- **Directions**:
A. In the El Niño grain article, what size does the Australian Wheat Board estimate for the 1997/98 wheat crop?
B. List every council or board the El Niño grain article names.
C. Carry on the article about El Niño and Australian grain imports from the point where it stops.

El Niño may force Australia to import grain
By Boyd Champness
THE Australian government is considering importing feed grain. This follows calls from the livestock industry, concerned about dwindling supplies due to drought.
Australia, usually a mass exporter of grain for both human and animal consumption, is suffering at the hands of the drought-inducing El Niño weather pattern. The Australian Wheat Board estimates a 1997/98 wheat crop of 14-15 million tonnes. In the past, Australia has produced crops of up to 26mt of wheat.
The Cattle Council of Australia has called on the government to develop a set of protocols for feed grain imports should the drought worsen.
But the Grains Council of Australia (GCA) has refuted the call, saying feed grain supplies are in no danger of expiring and that the livestock industrys only reason for wanting imports was to drive prices down.

- **Pixel coordinate grounding data**:
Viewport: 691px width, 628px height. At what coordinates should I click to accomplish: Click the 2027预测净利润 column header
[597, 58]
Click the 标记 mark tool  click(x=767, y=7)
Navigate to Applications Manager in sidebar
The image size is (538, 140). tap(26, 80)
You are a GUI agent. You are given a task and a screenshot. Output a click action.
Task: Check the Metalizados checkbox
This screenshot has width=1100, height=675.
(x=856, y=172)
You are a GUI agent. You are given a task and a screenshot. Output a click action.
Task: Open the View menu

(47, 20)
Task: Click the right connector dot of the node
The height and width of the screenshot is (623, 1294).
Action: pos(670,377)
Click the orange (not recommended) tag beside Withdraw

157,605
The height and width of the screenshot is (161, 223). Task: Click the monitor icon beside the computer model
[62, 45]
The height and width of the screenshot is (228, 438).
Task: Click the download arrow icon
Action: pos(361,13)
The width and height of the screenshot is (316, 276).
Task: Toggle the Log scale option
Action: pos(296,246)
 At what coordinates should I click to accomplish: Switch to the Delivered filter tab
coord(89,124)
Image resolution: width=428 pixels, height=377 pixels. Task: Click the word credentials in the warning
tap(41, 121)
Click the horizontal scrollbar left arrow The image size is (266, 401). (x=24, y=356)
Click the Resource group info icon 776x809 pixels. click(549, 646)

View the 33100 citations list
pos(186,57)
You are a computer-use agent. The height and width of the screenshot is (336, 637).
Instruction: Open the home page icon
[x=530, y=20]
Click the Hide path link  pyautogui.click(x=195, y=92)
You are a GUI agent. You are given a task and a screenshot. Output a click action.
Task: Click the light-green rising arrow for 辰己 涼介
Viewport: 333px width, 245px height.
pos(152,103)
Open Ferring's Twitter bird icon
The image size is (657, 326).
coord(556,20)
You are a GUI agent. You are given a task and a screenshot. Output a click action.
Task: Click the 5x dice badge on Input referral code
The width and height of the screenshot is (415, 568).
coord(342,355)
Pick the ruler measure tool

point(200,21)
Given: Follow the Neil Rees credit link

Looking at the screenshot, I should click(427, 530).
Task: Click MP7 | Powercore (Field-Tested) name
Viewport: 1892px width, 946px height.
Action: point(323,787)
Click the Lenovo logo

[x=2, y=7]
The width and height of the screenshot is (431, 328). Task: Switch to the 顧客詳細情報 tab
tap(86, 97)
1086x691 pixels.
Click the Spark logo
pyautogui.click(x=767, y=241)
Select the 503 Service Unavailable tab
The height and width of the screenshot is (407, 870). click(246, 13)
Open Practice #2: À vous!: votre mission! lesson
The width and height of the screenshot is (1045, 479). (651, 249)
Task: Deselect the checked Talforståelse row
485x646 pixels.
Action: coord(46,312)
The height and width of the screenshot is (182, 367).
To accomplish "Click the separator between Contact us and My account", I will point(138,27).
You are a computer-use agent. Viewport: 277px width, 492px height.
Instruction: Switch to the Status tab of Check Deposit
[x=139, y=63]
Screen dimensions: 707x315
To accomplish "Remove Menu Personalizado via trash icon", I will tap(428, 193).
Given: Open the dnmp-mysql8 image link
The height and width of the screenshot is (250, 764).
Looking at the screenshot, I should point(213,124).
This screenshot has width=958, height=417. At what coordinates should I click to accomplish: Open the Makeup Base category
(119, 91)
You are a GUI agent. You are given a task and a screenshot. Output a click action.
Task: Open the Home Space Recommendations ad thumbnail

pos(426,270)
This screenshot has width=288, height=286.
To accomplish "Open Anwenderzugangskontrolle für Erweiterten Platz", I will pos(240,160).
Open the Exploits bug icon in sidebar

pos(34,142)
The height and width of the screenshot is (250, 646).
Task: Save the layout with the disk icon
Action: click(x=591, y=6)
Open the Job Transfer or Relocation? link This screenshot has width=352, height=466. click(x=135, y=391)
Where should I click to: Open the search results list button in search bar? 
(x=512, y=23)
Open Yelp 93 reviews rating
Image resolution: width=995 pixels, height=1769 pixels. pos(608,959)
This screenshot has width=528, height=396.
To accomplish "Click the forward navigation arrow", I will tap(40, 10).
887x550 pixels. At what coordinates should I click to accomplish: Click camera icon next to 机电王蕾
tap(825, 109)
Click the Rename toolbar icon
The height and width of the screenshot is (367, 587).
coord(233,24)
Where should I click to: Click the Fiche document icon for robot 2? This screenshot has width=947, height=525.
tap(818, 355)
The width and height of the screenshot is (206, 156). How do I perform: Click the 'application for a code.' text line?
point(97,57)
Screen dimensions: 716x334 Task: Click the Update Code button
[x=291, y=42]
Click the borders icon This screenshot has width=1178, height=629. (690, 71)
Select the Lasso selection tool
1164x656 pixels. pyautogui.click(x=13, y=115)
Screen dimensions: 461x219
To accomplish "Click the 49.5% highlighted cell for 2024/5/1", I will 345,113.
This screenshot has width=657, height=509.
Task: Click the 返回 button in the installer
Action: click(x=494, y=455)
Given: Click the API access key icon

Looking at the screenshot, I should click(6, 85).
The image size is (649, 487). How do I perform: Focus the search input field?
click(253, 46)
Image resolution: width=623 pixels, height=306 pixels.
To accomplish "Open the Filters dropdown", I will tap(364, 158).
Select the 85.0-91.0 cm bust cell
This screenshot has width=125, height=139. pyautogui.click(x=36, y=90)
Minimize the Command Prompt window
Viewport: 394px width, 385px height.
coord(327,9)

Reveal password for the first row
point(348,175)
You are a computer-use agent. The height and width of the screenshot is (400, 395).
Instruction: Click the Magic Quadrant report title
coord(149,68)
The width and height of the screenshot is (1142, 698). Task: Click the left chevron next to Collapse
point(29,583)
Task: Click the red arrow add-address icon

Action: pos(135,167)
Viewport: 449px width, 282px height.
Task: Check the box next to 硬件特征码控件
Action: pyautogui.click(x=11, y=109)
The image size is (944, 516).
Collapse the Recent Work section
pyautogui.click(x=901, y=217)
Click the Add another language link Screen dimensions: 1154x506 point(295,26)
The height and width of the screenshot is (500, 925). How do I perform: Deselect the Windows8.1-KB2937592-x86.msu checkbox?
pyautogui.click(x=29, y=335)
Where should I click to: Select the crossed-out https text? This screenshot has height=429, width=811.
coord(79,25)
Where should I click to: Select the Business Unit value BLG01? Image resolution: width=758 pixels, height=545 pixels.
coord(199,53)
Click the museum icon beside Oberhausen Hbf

- **Answers for this exercise**:
A. 14-15 million tonnes.

B. Australian Wheat Board, Cattle Council of Australia, Grains Council of Australia (GCA)

C.
GCA acting president John Lush said Australia produced only 9mt of wheat in 1994/95 and that the livestock industry managed to cope despite the reduced supplies.
The GCA maintains that grain imports will bring with them unwanted pests, insects and foreign cereal diseases which are not found in Australia. However, a report released by the Australian Quarantine and Inspection Service (AQIS) says that grain imports could be possible as long as inspections are stepped up.
The Australian government has entered the argument, saying if Australia wants to export more food then its going to have to look at relaxing its import rules. Australia currently exports four times more food than it imports.